§ Приведённый отрывок
Для нас, с данной нам Христом мерой хорошего и дурного, нет неизмеримого. И нет величия там, где нет простоты, добра и правды".

Наполеон служит злу, оттого он и не может быть велик. Он служит крайнему воплощению зла — войне, которая для Толстого есть несомненное и величайшее зло. Там, где на страницах эпопеи возникает само понятие войны, там неизменно звучит осуждение её губительности для жизни.

"Подумаешь, что человечество забыло законы своего Божественного Спасителя, учившего нас любви и прощению обид, и что оно полагает главное достоинство своё в искусстве убивать друг друга".

Толстой отвергает величие Наполеона и из своего понимания истории, по отношению к которой царь (император, властитель, повелитель народов и т. п.) есть её раб. Исходя из этого, а также из собственного военного опыта, писатель переосмысляет само военное искусство и утверждает бессмысленность этого понятия.

Истинное руководство военным делом, приходит к выводу Толстой заключается вовсе не в планах, распоряжениях, диспозициях, приказах и тому подобном, но в чём-то трудноуловимом, хотя и важнейшем для хода сражения: в укреплении внутренней решимости, внутренней уверенности — в том, что определяется автором как дух войска.

Люди фальшивого уровня бытия несут в мip разрушающее начало — войну. Война — производное от действий людей, не понимающих смысла бытия. Людей ненатуральных.

§ Задание 1
Перескажите кратко в виде списка абзац отрывка, начинающийся словами «Истинное руководство военным делом», сохранив его основные факты.
§ Задание 2
Ответьте на вопросы по отрывку.
(а) Чему служит Наполеон и какое крайнее воплощение этого названо в тексте?
(б) Кем назван царь по отношению к истории?
(в) Каким словом отрывок завершает описание людей, не понимающих смысла бытия?
§ Задание 3
Выпишите из отрывка без изменений всё, начиная со слов "Люди фальшивого уровня" и вниз до слов "бытия. Людей ненатуральных.".
Отвечайте, опираясь только на отрывок.

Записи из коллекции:
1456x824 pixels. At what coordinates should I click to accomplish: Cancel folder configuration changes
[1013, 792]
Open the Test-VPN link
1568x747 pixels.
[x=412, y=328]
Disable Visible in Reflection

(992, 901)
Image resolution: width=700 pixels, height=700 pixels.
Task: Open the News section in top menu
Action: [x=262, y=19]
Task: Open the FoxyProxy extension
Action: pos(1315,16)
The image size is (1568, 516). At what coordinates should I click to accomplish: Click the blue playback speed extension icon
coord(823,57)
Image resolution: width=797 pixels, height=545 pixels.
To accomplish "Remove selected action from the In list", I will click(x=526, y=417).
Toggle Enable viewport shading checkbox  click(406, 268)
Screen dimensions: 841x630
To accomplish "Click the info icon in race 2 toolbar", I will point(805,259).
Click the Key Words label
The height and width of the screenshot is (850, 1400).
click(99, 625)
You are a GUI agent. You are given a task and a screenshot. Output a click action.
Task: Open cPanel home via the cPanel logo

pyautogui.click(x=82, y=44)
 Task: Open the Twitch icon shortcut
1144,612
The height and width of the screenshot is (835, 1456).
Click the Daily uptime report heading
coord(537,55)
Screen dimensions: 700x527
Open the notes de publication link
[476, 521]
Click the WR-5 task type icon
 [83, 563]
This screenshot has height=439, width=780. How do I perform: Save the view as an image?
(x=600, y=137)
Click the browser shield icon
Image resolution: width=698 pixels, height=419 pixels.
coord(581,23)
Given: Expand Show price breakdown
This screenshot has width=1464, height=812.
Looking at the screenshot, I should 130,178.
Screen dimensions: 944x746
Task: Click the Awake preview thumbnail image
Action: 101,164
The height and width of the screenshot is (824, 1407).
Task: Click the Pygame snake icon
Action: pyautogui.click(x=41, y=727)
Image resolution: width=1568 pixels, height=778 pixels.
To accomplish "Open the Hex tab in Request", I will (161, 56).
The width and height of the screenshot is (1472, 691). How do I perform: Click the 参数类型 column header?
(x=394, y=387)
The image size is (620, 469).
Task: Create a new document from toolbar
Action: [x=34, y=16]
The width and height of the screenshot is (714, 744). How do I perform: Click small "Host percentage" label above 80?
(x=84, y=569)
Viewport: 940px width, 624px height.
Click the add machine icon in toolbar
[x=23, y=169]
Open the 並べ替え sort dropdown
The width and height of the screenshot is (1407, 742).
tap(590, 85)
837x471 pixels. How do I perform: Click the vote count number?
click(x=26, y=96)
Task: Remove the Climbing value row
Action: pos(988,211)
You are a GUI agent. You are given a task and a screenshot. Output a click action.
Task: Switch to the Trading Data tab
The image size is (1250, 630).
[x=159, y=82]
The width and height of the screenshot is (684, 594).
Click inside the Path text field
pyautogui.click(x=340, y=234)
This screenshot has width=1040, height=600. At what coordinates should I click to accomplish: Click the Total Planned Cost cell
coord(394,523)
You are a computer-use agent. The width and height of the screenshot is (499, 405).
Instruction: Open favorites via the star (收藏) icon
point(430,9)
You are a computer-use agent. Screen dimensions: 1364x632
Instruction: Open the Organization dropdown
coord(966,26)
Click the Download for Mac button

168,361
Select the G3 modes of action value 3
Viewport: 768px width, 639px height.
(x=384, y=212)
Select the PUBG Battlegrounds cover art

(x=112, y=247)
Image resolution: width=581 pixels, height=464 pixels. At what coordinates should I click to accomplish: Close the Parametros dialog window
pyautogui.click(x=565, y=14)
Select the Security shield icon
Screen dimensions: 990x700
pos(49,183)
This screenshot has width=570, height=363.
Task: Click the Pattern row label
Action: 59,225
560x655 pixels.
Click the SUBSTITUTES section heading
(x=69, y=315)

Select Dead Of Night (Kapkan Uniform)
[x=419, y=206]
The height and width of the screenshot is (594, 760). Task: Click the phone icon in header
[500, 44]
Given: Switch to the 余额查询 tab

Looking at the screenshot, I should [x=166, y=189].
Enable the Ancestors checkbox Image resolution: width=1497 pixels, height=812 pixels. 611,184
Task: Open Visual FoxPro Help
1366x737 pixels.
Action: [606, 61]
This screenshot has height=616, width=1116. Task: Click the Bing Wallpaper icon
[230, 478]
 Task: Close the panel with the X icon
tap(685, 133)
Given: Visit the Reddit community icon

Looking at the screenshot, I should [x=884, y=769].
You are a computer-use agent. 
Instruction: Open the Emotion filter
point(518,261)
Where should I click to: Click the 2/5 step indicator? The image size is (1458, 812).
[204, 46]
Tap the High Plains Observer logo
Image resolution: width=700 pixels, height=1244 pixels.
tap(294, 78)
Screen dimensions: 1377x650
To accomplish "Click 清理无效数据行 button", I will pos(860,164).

§ Ожидаемый ответ 1
- По выводу Толстого, истинное руководство военным делом заключается не в планах, распоряжениях, диспозициях и приказах.
- Оно заключается в трудноуловимом, но важнейшем для хода сражения: в укреплении внутренней решимости и внутренней уверенности.
- Автор определяет это как дух войска.

§ Ожидаемый ответ 2
(а) Наполеон служит злу, а его крайнее воплощение — война.
(б) Царь назван рабом истории.
(в) Словом «ненатуральных».

§ Ожидаемый ответ 3
Люди фальшивого уровня бытия несут в мip разрушающее начало — войну. Война — производное от действий людей, не понимающих смысла бытия. Людей ненатуральных.